I'm on the the next stage of the cycle now. It goes distress and pain, then self blame and loathing, then disbelief and detachment. Season liberally with overeating and when it is really bad with abuse of OTC drugs to ensure sleep and short term oblivion.
My thoughts this morning are just that I slept till nearly 9am, so that is less day to get through, and that none of this matters. It may be true or it may be something that I manufactured. I may be exaggerating perfectly normal stuff (normal for the 1970s?) or I may have had a difficult youth. I'm just detached from it.
I'm intellectually aware that there is almost certainly a problem that needs addressing, and that problem is best defined as (c)PTSD and possibly structural dissociation. But It doesn't feel real. Two days ago it did, but I can't access that. Yesterday I was - can't find the word - enough that I couldn't wash, dress etc. Today I'm thinking I'll do some domestic stuff. For those who get Structural Dissoc. the ANP is firmly back in charge, is interested mainly in cleaning windows, and has no real knowledge of me as fragile.
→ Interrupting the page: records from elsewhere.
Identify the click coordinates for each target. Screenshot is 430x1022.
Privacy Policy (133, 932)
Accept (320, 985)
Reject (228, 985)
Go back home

However, I'm also aware that this will come round again, so I'm going to risk investing some time in continuing to work on this thread. It is a bit of a risk, both because I am much more comfortable in this Apparently Normal state and because I am so unsupported at the moment. There is some stuff I've been working on about risk management and safety that I know I need to post elsewhere, so I may try to juggle in.
So that is a day plan. I shall alternate domestication, work on this thread, mindless reality TV and puzzles, a safety thread, maybe a bit of sewing. Step One, put clothes on.